现有集群是docker默认的bridge网络模型,不支持跨节点通信。因此部署网络插件calico. 另外需要把kubelet的网络模型改成cni(--network-plugin=cni).calico官网(https://docs.projectcalico.org/getting-started/kubernetes/self-managed-onprem/onpremises)给出的安装步骤如下:
- Download the Calico networking manifest for the Kubernetes API datastore.
curl https://docs.projectcalico.org/manifests/calico.yaml -O
- 修改CALICO_IPV4POOL_CIDR 字段为你所要使用的网段
- 按需客制化manifest
- CALICO_DISABLE_FILE_LOGGING 默认为true,表示除了cni的log都通过kubectl logs打印;如果想在/var/log/calico/目录下的文件查看log,需要把该值设为false.并且需要共享主机目录/var/log/calico
- BGP_LOGSEVERITYSCREEN 设置log level,默认为info. 还可以设为debug,error等。
- FELIX_LOGSEVERITYSCREEN 设置felix的log level
- Apply the manifest using the following command.
kubectl apply -f calico.yaml
但是在最后一步时,calico-kube-controllers容器起不来,同时calico-node容器也一直在重启。
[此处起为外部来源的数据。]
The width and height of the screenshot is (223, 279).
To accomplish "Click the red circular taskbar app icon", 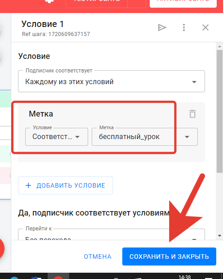I will [x=58, y=277].
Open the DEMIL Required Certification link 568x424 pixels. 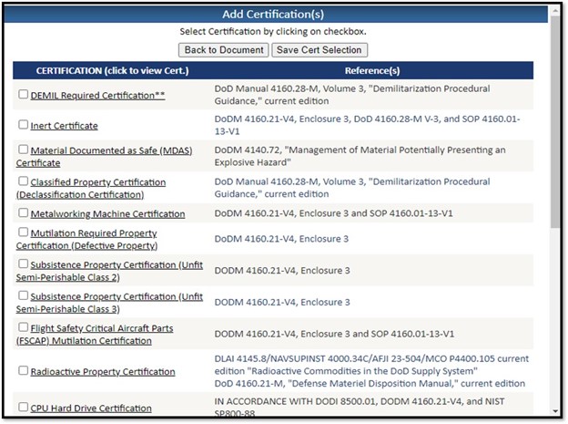click(x=97, y=95)
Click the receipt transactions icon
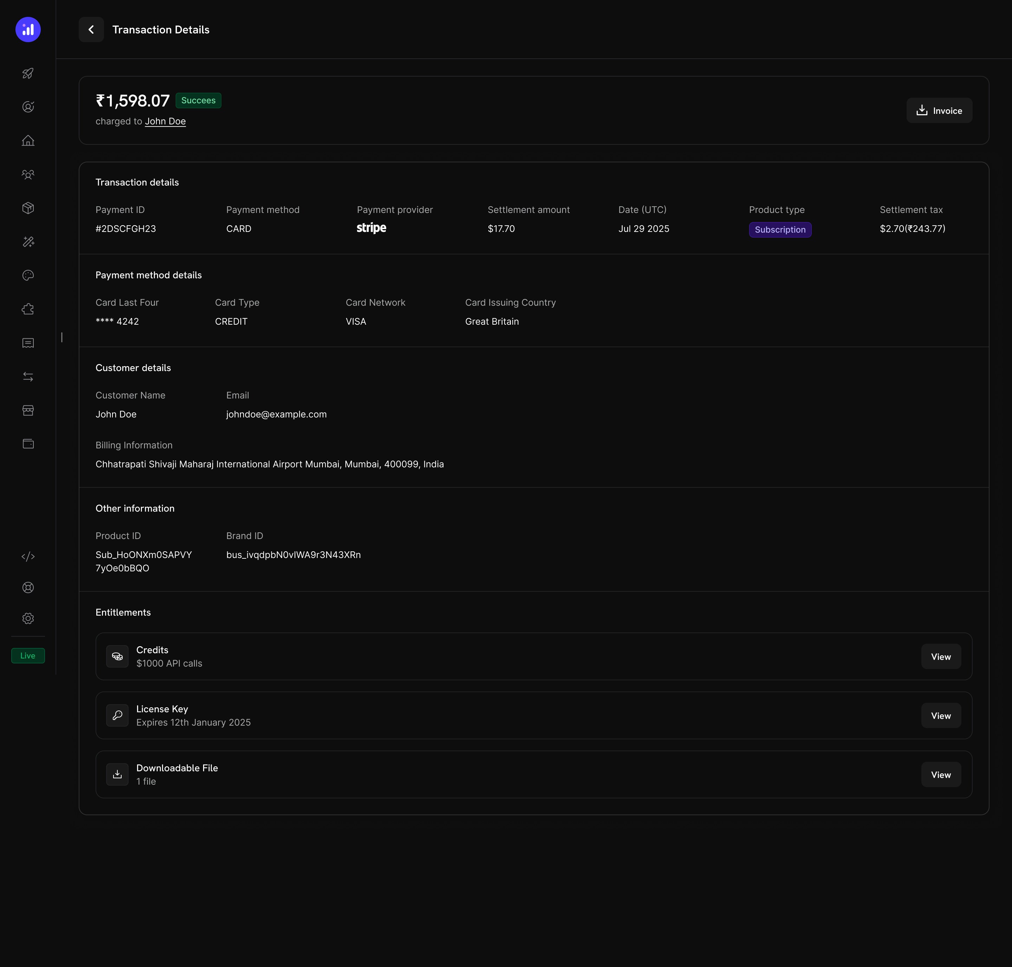This screenshot has height=967, width=1012. point(28,343)
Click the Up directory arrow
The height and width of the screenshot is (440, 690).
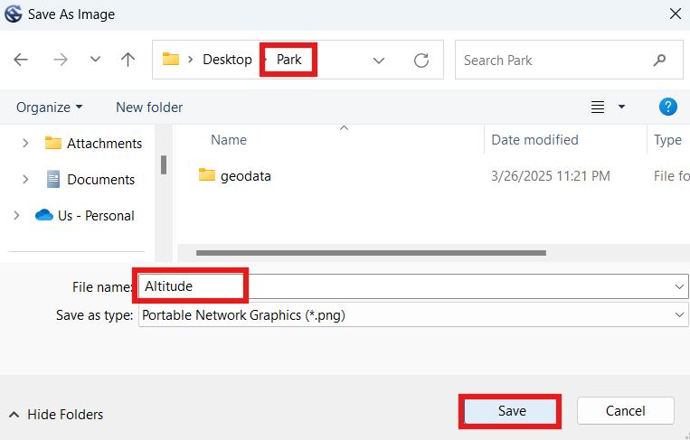[128, 60]
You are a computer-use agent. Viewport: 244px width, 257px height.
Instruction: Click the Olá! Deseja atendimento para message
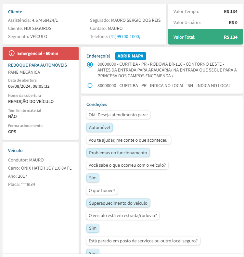(x=118, y=115)
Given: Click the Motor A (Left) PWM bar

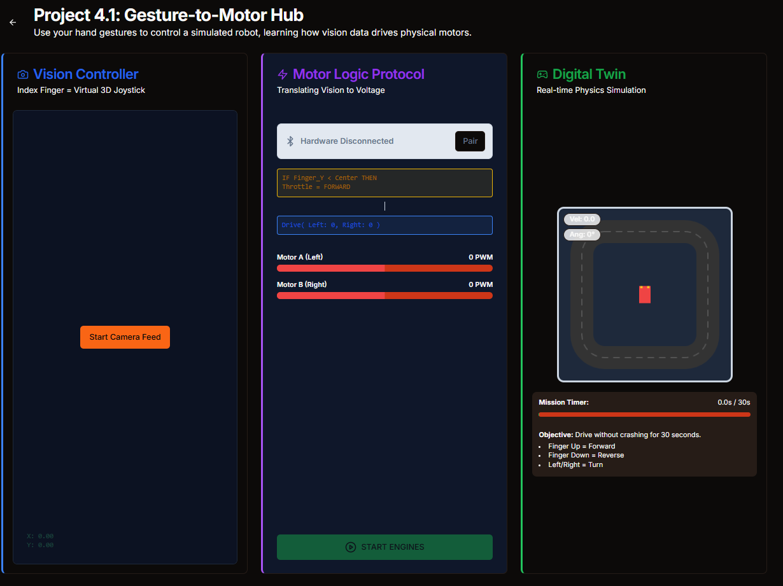Looking at the screenshot, I should pyautogui.click(x=384, y=269).
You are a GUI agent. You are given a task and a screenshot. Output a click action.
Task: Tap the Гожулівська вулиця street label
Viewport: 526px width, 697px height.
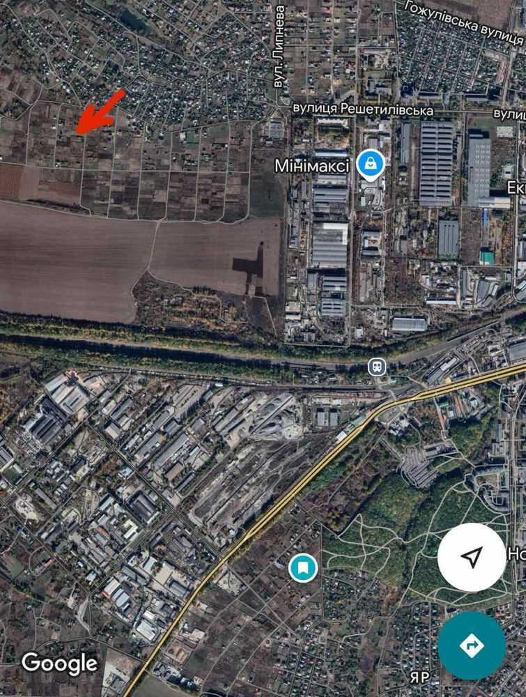click(464, 22)
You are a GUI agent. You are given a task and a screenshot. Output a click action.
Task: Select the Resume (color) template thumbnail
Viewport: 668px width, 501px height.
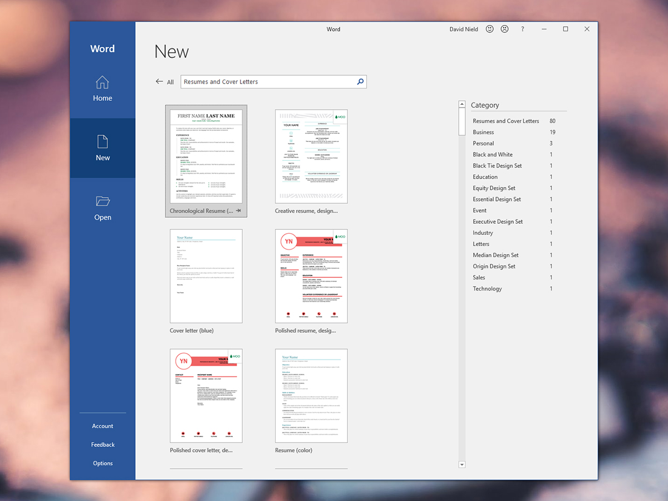[x=311, y=396]
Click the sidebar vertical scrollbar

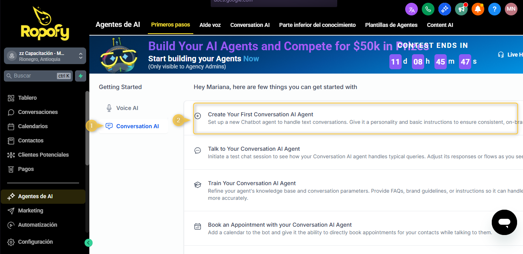pyautogui.click(x=87, y=127)
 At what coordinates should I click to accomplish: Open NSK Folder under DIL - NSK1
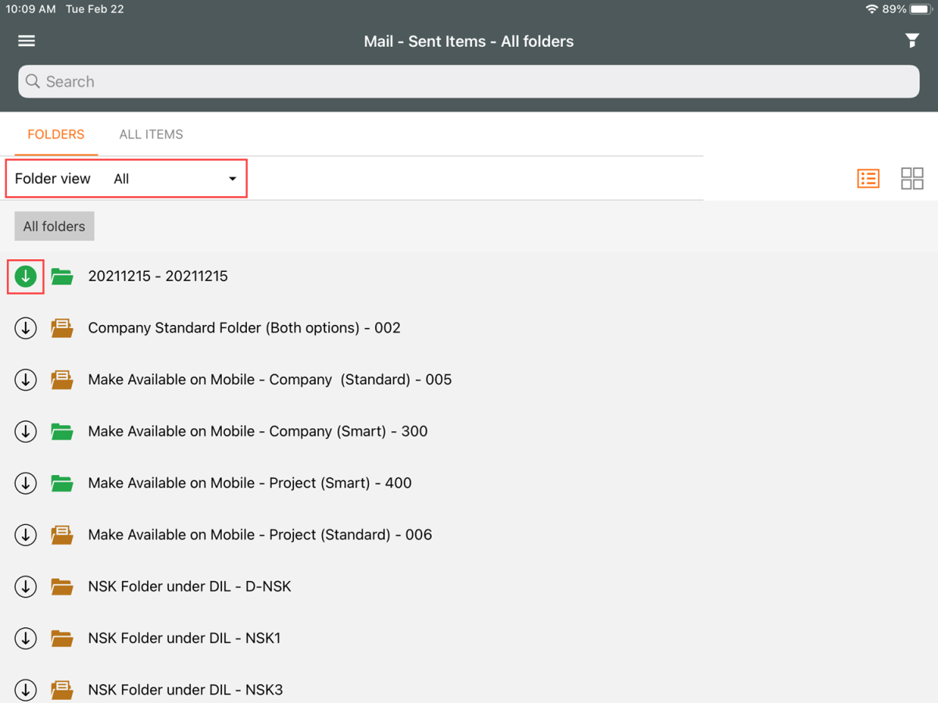(184, 638)
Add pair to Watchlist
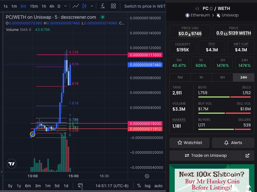 pos(189,143)
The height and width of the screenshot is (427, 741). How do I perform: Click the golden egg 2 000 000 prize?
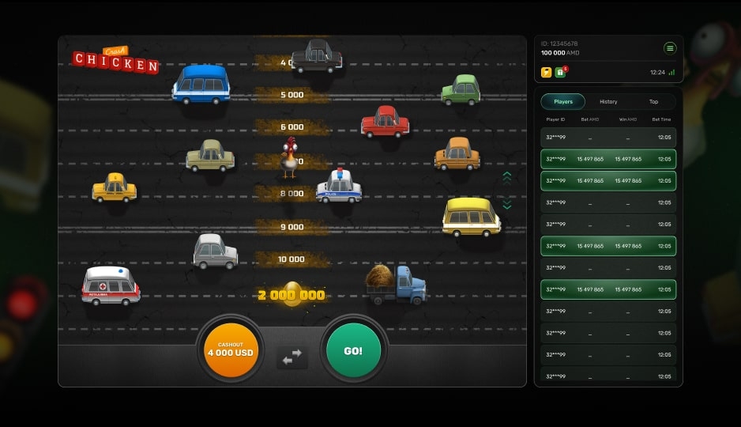pyautogui.click(x=292, y=294)
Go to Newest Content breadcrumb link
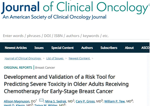 pos(80,58)
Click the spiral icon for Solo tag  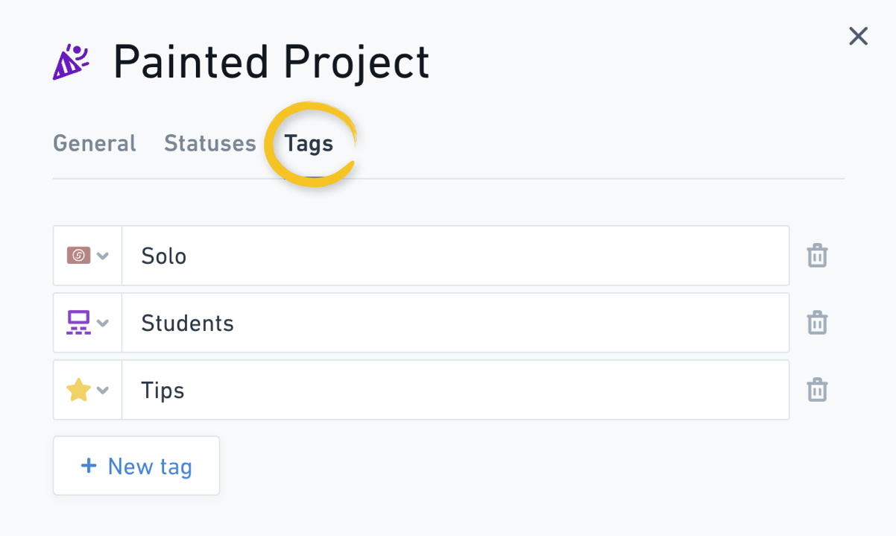tap(78, 256)
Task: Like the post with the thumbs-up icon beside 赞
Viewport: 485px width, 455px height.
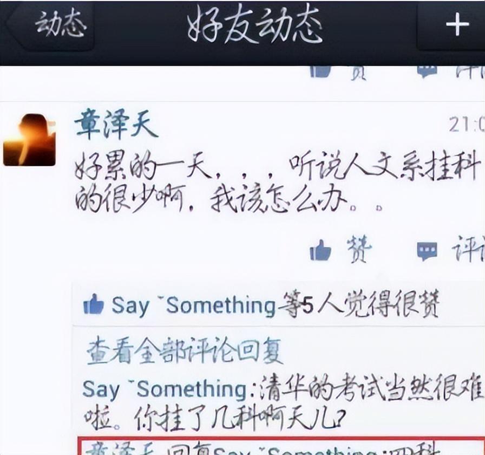Action: click(x=320, y=250)
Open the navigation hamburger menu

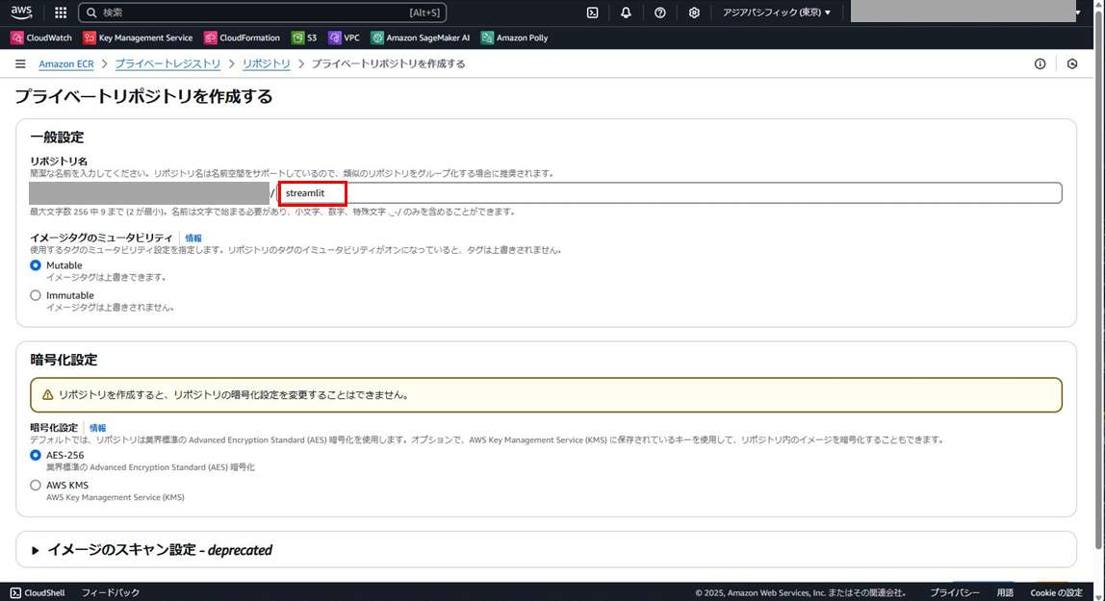[20, 63]
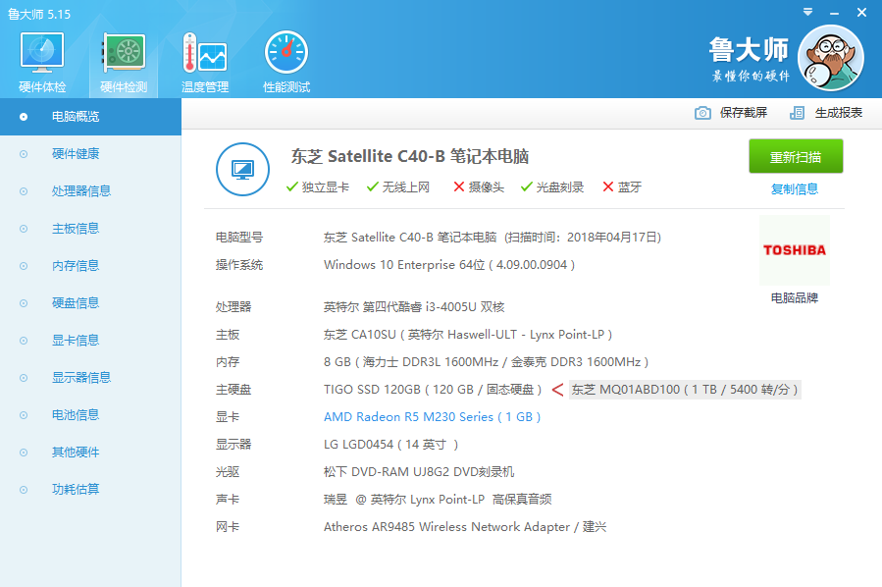Launch the 性能测试 performance test icon
882x587 pixels.
pos(285,53)
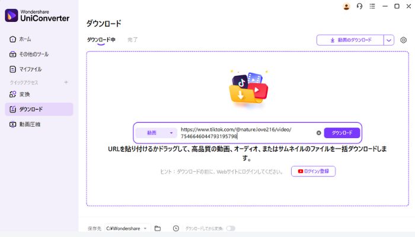
Task: Expand the 動画 format dropdown
Action: click(x=156, y=133)
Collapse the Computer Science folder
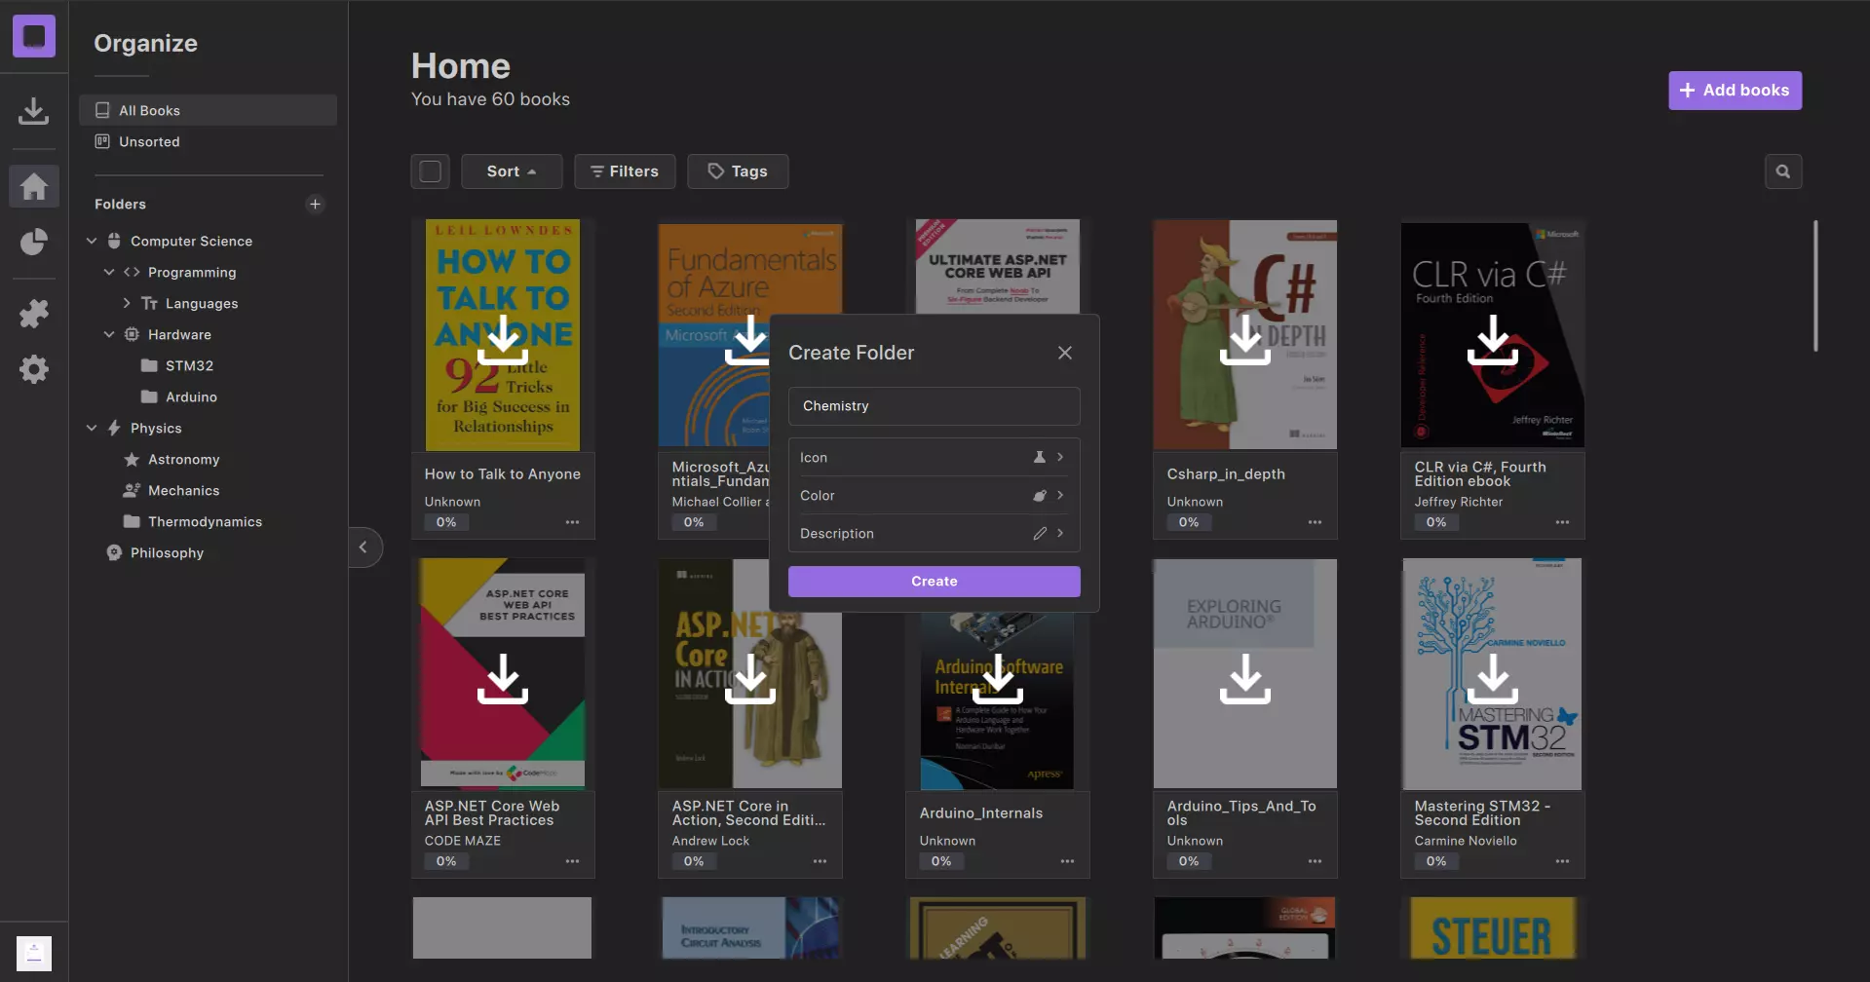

查看calico-kube-controllers的logs,如下所示:
2020-09-29 09:39:55.356 [INFO][1] main.go 88: Loaded configuration from environment config=&config.Config{LogLevel:"info", WorkloadEndpointWorkers:1, ProfileWorkers:1, PolicyWorkers:1, NodeWorkers:1, Kubeconfig:"", DatastoreType:"kubernetes"}
W0929 09:39:55.359900 1 client_config.go:543] Neither --kubeconfig nor --master was specified. Using the inClusterConfig. This might not work.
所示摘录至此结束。